Coronavirus won’t hurt Corona, it will actually boost sales

Coronavirus won’t hurt Corona, it will actually boost sales

Brands from Marmite to Peloton have shown negative publicity is beneficial if it doesn’t undermine your core image, which is why Corona will be fine but Burger King is heading for trouble.

Coronavirus: good or bad for Corona’s sales?

It’s a venal question given the current state of the pandemic and the tragic loss of life that has occurred, and will occur in the months to come. But it is, none the less, a fascinating one for marketers. Where do you stand?

Your answer very much depends on how you balance the importance of a brand’s salience versus its image. The traditional brand management approach of not that long ago led with image as the overriding driving force behind successful brand impact.

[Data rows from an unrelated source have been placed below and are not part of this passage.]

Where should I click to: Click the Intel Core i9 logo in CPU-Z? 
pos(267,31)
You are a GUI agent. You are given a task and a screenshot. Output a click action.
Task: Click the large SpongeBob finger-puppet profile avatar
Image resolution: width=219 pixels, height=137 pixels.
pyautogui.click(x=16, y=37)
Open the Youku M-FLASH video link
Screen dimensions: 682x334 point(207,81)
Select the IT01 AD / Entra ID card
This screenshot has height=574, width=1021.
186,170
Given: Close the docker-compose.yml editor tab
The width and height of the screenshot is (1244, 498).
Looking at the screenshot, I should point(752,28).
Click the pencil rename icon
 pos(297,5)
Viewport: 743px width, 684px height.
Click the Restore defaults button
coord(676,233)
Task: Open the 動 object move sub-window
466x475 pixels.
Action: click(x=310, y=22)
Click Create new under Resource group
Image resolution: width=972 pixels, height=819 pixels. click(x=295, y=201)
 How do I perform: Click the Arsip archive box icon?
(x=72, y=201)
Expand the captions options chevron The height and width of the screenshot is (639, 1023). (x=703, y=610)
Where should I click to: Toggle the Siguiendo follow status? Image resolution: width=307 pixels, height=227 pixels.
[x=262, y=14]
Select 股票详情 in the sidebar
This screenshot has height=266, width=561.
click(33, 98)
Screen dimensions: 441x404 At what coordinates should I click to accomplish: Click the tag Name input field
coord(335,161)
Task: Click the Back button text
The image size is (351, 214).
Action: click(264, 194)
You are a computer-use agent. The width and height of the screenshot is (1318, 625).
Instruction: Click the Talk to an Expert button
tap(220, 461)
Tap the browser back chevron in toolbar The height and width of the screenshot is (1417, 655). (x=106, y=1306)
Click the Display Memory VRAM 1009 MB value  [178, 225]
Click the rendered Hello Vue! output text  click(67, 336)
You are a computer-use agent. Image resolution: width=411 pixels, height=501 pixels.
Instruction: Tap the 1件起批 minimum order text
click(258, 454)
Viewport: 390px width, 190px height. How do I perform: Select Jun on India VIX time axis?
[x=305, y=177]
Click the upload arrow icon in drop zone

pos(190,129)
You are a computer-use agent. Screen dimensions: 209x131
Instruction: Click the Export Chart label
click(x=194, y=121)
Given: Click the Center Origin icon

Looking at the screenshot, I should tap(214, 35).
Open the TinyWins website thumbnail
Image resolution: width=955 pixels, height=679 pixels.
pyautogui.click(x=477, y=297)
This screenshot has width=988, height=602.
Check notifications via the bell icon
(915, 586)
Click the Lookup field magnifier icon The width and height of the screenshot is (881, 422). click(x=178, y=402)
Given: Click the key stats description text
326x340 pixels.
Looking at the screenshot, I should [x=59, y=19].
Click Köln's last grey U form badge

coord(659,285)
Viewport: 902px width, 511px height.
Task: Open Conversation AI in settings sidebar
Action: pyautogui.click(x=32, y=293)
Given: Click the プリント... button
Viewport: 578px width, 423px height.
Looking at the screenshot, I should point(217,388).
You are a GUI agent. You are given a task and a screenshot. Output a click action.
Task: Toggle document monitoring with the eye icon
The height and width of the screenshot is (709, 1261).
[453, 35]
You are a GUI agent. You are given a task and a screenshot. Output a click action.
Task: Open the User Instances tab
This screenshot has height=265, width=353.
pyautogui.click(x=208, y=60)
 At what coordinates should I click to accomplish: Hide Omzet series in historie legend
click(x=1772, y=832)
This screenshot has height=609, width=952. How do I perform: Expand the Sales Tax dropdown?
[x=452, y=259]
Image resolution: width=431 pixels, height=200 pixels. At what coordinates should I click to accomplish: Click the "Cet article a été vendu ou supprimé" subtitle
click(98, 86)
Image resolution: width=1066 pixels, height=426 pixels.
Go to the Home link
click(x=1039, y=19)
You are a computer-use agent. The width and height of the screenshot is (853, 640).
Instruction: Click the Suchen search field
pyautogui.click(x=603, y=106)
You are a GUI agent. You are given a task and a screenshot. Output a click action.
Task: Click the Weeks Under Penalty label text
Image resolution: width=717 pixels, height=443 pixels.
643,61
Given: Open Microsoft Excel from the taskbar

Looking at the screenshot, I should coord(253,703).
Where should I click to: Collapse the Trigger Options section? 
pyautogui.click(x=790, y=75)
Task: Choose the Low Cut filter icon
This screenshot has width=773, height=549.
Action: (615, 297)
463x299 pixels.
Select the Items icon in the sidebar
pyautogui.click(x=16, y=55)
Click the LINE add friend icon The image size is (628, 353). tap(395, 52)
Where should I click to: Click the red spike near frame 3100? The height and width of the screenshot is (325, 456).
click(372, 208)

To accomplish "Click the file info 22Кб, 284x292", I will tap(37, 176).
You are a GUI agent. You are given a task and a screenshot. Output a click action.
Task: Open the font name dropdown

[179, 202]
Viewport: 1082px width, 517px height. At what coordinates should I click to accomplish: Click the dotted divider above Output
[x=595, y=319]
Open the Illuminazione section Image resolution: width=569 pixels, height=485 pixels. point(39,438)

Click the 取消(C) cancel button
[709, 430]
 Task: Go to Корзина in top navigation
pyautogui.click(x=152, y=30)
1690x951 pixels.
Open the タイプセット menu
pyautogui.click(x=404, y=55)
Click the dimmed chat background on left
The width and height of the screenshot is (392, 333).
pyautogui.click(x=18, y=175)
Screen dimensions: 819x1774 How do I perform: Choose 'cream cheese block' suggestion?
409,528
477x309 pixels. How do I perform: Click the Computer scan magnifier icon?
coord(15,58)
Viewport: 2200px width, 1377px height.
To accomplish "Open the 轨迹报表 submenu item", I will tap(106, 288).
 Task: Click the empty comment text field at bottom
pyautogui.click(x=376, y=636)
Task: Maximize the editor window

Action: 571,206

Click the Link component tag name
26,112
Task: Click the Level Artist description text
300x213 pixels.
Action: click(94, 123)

Consumers needed to know a brand existed via awareness, of course. But that was mostly a gateway, particularly in high-involvement decision making, to the associations that consumers then attached to the brand. Those associations then drove differentiation, desire, loyalty and the host of other behavioural lovelies that came with a strong brand.

Then – cue the ‘Imperial March’ music from Star Wars – came the Ehrenberg Bass institute in their black uniforms. Differentiation, particularly at the symbolic level, was overstated. Any evidence that people perceived Brand A as vastly different from Brand B could be largely explained by its size and prior purchase experiences. Purchase caused brand image, not vice versa. Ergo building a brand image was waste of marketing effort.

The big job of brand was to create salience, so a brand came to mind in buying situations. The more salience the better.

The mouldy burger debate

Where you stand between these two poles greatly influences how you perceive many of the incestuous, largely pointless conversations currently occupying our profession. The sudden furore surrounding Burger King’s mouldy ad, for example, was a perfect test of your branding beliefs.

If you’re a traditionalist and believe that image is important then showing consumers close-up images of a decaying burger is the height of stupidity. Your reaction probably echoed that of most consumers: what the fuck are they doing that for?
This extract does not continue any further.